# TASK INSTRUCTIONS:
Please update the stretch from "Jackson was arrested" through "sign with Under Armour." in the text about Jackson, changing "endorsement deal" to "sponsorship deal", and write out the revised passage.

# PROVIDED TEXT:
--- START ---
Jackson's mother was a standout basketball player at the University of Texas at El Paso, transferring there after two years at Allen Community College in Kansas, but was only able to play for one season after being ruled academically ineligible for her senior year leading her to leave UTEP and join the U.S. Navy as a parachute rigger. Following Jackson's birth, Jones was invited to participate in the Washington Mystics training camp but eventually decided against participating, instead choosing to raise Jackson in Michigan.

Jackson has cited chess and saxophone as his off the court passions, having started the chess club at Justin-Siena High School and having played the saxophone since he was in the seventh grade.

Jackson was arrested in Miami at a Rolling Loud concert on May 12, 2019, for allegedly attempting to enter the VIP entrance several times and reportedly attempting to evade police while being arrested. He was also suspended from the Memphis Grizzlies G-League team for violating the team's rules.

===Endorsements===
On June 21, the day before the 2017 NBA draft, Jackson signed a multi-year endorsement deal with Under Armour. He was later joined by Mavericks guard Dennis Smith Jr. and Thunder guard Terrance Ferguson as members of the 2017 draft class to sign with Under Armour.

===Vandalism case===
On February 2, 2017, it was reported by the Kansas City Star that Jackson and Kansas teammate LaGerald Vick were persons of interest in a vandalism case that had occurred the previous December outside a bar in Lawrence. It was alleged that Jackson and Vick had damaged the car of McKenzie Calvert, a KU women's basketball player and Vick's ex-girlfriend. She told police that during the incident outside the bar, Jackson yelled "for her to get out of the car and that he would beat her ass” prior to damaging her car. Following the investigation by police, Jackson was charged with one count of misdemeanor criminal damage to property and was scheduled to be arraigned on April 12. Following the announcement of the charges, Jackson released a statement apologizing for his role in the incident and offered to pay for damages. Following Jackson's charges, KU basketball coach Bill Self stated that Jackson had been disciplined internally by the administration but would not be suspended for any games due to his actions in the incident.
--- END ---
[Collected data entries]
--- START ---
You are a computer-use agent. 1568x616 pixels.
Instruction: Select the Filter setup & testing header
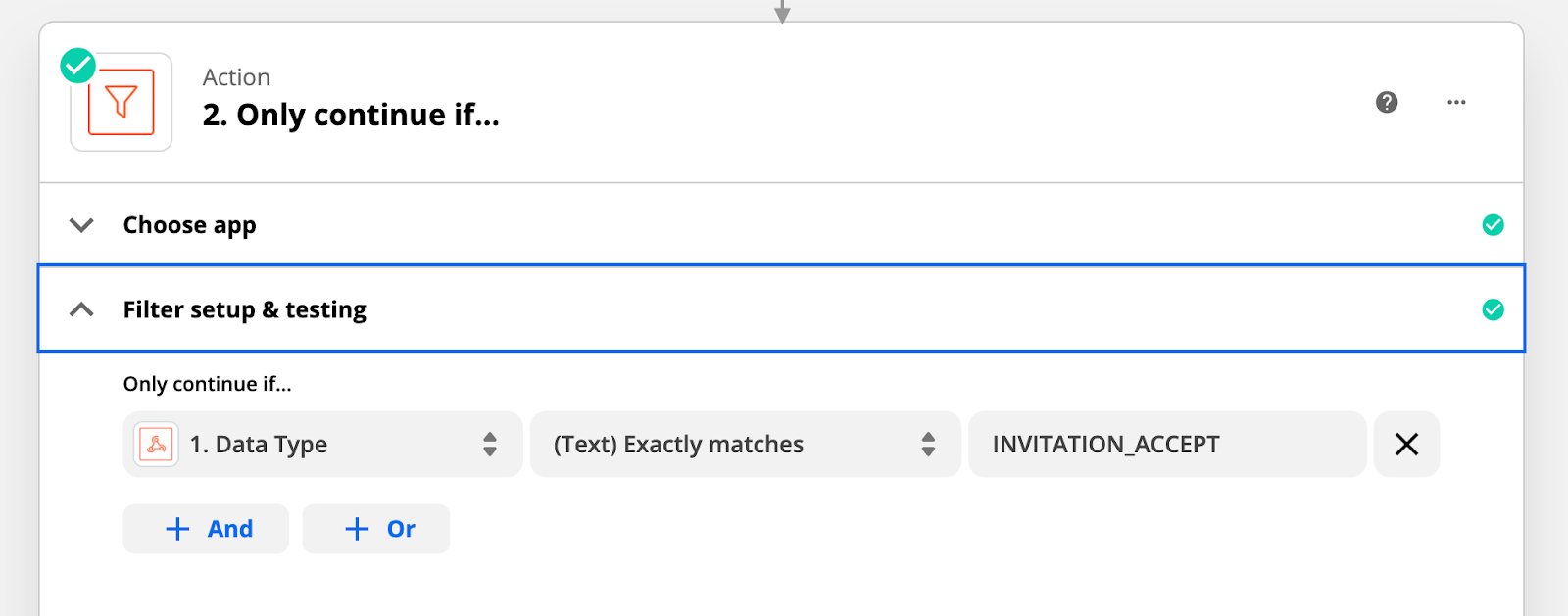pyautogui.click(x=781, y=308)
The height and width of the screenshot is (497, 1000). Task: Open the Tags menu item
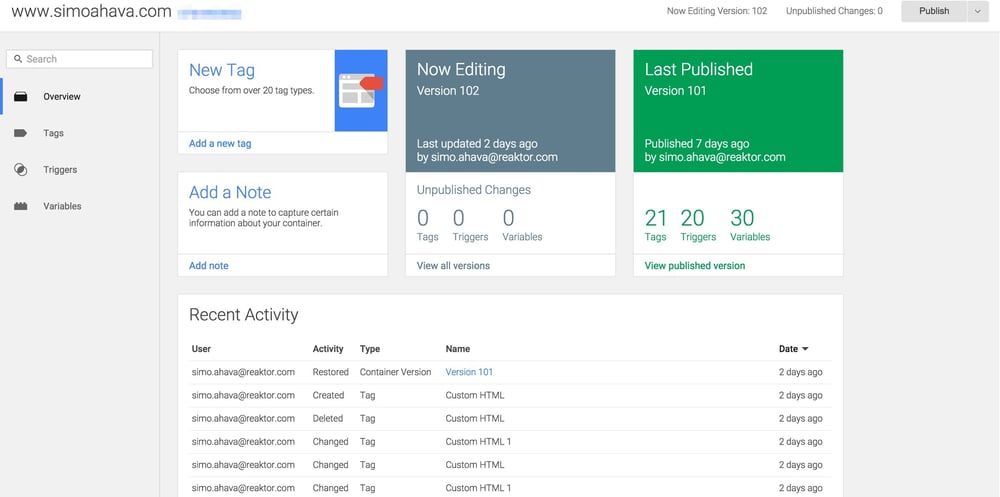point(53,133)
--- END ---
# RESULT OF THE TASK:
Jackson was arrested in Miami at a Rolling Loud concert on May 12, 2019, for allegedly attempting to enter the VIP entrance several times and reportedly attempting to evade police while being arrested. He was also suspended from the Memphis Grizzlies G-League team for violating the team's rules.

===Endorsements===
On June 21, the day before the 2017 NBA draft, Jackson signed a multi-year sponsorship deal with Under Armour. He was later joined by Mavericks guard Dennis Smith Jr. and Thunder guard Terrance Ferguson as members of the 2017 draft class to sign with Under Armour.